* _Exercise instructions_
When you reach the line containing "Lose Weight And" in the data below, begin returning lines exactly as written, and stop once the line containing "7 Benefits of" has been returned.
-- Data to examine follows --
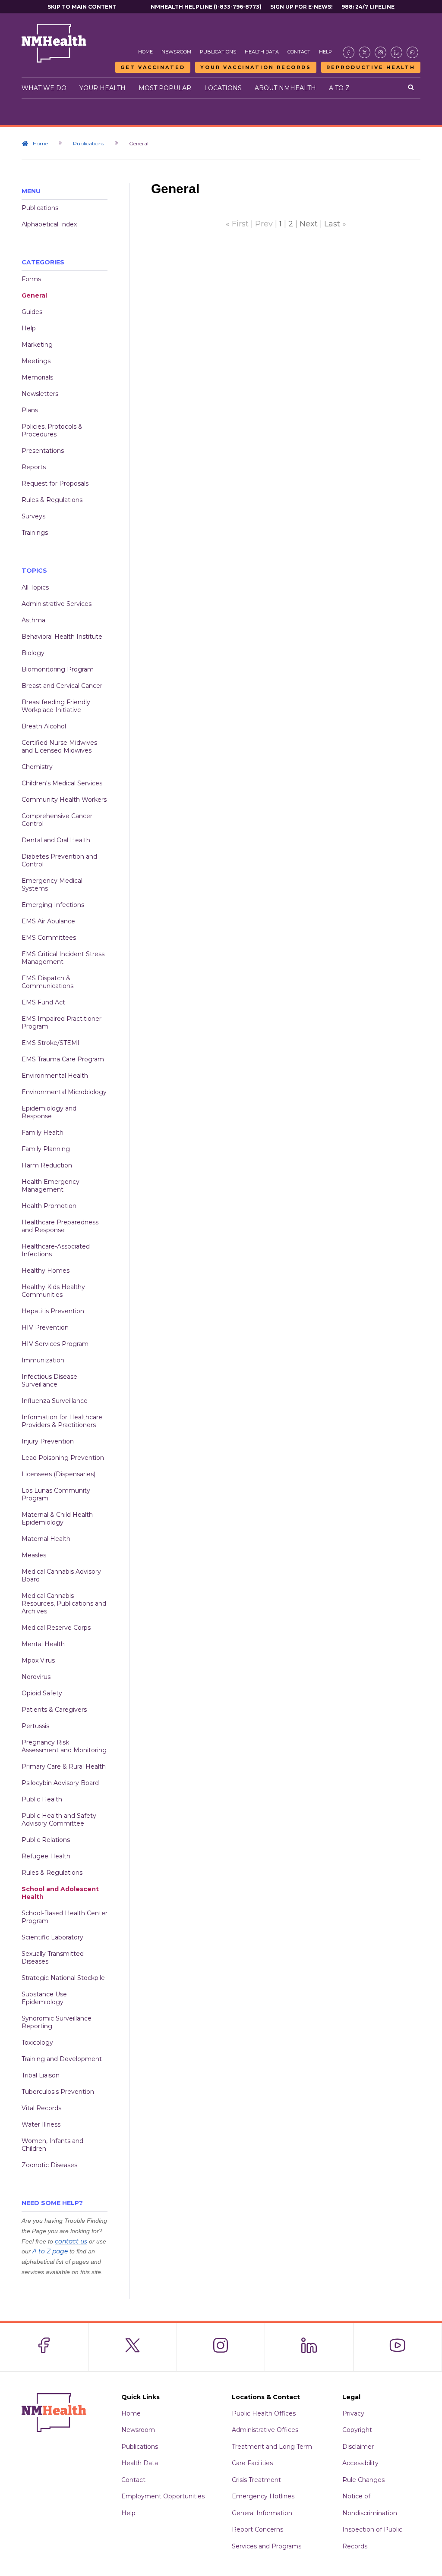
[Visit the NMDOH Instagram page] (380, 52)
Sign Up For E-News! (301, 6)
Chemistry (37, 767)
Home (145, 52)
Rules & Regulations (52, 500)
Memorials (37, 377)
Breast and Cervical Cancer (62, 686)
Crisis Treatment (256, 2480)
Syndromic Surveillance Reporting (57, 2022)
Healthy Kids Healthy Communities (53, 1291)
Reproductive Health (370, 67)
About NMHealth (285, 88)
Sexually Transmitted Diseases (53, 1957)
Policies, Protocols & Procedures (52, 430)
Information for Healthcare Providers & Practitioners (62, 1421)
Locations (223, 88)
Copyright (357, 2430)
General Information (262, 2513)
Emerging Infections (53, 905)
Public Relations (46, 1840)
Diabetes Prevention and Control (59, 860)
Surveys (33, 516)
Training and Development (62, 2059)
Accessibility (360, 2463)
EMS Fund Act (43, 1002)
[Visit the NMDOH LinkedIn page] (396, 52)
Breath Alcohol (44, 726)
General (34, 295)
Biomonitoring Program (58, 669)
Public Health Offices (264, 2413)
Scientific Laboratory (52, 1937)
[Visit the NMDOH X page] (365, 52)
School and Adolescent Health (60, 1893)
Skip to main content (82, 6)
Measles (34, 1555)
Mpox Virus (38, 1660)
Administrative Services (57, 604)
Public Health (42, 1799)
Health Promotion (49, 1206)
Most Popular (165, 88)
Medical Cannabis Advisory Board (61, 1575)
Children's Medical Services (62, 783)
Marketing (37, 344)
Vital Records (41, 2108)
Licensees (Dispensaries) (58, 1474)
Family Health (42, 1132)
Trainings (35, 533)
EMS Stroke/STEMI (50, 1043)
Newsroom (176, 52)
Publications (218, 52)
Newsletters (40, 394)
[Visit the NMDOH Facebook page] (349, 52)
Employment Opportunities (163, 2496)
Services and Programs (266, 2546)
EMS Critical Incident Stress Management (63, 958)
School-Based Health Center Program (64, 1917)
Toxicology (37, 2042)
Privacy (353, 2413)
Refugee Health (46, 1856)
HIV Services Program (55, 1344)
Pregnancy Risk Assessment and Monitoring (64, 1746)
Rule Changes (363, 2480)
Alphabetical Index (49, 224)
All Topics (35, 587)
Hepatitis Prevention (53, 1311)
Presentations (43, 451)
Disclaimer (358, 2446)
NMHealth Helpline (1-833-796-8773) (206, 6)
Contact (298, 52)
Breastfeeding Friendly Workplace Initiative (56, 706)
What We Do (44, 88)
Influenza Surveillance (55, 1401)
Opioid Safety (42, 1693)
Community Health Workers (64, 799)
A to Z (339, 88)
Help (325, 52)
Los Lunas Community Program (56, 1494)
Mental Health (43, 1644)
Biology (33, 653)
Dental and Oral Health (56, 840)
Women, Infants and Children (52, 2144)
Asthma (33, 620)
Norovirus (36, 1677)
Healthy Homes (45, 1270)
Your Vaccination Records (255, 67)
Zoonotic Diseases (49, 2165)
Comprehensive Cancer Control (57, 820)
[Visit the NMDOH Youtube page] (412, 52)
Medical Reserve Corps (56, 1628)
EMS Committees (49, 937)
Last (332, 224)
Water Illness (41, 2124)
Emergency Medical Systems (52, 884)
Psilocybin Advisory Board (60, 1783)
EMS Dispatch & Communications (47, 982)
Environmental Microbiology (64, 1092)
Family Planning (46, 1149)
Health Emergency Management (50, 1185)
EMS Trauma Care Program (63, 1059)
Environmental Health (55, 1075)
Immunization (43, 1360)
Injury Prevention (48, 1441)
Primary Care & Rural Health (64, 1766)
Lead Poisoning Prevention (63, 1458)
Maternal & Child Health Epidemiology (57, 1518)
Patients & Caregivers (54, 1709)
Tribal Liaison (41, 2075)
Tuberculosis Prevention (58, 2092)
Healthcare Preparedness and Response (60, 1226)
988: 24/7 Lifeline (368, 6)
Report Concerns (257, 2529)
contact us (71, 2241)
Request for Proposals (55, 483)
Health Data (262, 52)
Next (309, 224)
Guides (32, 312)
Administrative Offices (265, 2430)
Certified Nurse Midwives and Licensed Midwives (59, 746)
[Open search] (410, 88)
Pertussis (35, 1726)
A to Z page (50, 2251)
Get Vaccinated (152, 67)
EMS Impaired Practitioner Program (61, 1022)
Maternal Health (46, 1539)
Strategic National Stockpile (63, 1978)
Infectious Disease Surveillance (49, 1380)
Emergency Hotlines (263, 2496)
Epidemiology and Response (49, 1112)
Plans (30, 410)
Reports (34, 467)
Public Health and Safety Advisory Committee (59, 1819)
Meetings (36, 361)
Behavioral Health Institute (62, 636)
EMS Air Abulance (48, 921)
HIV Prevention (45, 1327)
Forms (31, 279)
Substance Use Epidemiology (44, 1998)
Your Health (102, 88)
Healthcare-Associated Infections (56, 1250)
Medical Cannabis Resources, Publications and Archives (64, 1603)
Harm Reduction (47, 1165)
-- Data to examine concluded --
-- Data to examine follows --
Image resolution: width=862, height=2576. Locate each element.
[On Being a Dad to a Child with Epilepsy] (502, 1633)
-- Data to examine concluded --
-- Data to examine follows --
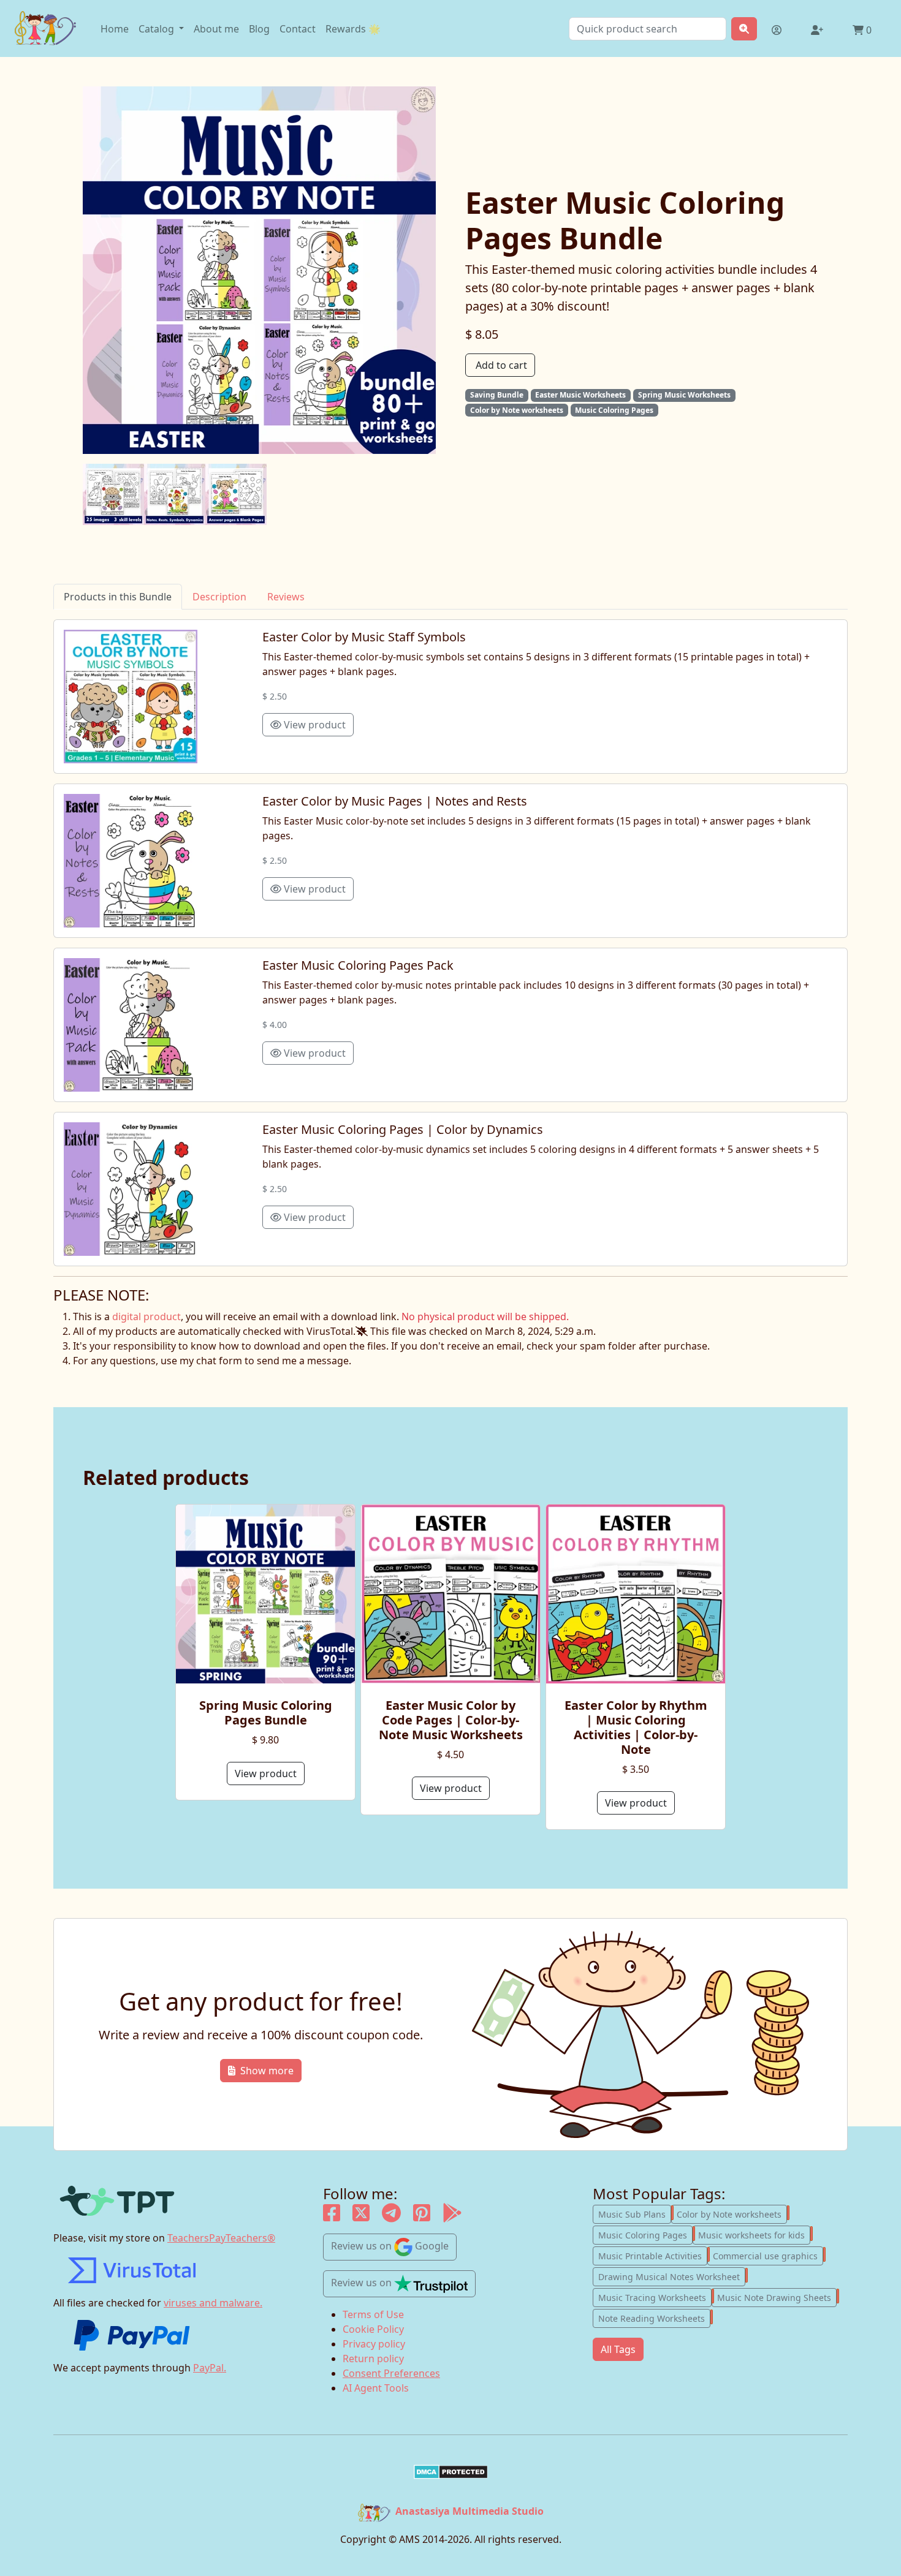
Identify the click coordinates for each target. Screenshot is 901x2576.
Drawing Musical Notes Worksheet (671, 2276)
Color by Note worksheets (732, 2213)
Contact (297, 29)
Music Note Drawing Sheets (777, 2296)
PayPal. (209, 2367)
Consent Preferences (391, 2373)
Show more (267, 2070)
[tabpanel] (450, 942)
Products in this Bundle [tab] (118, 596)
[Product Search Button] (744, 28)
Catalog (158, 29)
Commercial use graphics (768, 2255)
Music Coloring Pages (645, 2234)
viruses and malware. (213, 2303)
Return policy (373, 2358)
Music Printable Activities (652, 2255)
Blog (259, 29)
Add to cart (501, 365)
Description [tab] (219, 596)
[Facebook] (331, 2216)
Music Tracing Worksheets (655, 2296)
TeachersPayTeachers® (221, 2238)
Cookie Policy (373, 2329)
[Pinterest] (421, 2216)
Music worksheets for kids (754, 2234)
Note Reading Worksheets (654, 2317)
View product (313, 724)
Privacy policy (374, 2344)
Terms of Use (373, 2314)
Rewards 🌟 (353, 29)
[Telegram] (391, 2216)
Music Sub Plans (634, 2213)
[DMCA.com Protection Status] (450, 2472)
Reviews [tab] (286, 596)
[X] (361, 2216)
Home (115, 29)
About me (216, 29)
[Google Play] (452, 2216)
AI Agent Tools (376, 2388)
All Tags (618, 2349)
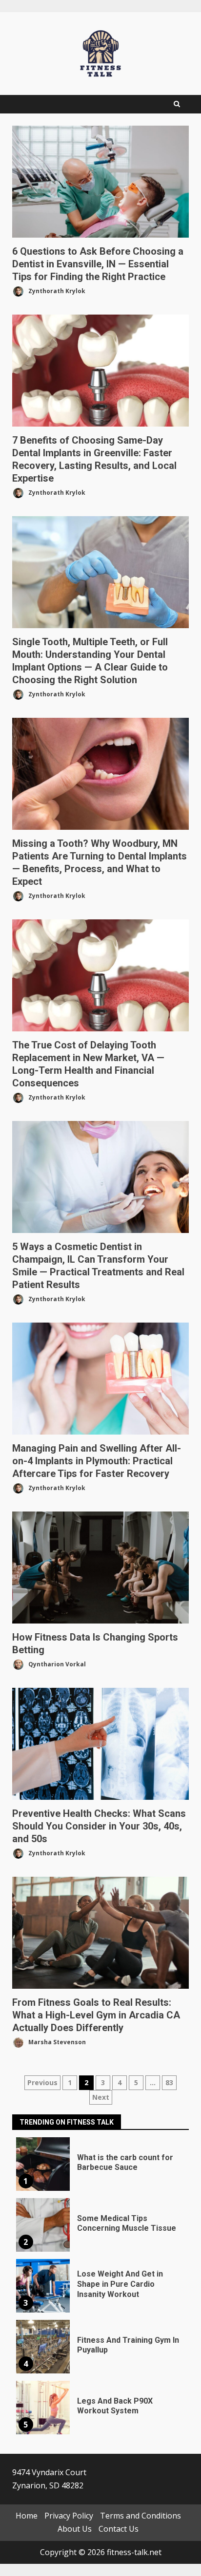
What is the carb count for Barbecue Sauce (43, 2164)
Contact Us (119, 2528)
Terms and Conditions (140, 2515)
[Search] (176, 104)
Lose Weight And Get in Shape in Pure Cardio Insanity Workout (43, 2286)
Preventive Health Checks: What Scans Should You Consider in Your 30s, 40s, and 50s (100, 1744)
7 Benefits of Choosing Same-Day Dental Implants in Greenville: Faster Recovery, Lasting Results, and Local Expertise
-- Data to examine concluded --
* _Solution to this exercise_
Lose Weight And Get in Shape in Pure Cardio Insanity Workout (43, 2286)
Preventive Health Checks: What Scans Should You Consider in Your 30s, 40s, and 50s (100, 1744)
7 Benefits of Choosing Same-Day Dental Implants in Greenville: Faster Recovery, Lasting Results, and Local Expertise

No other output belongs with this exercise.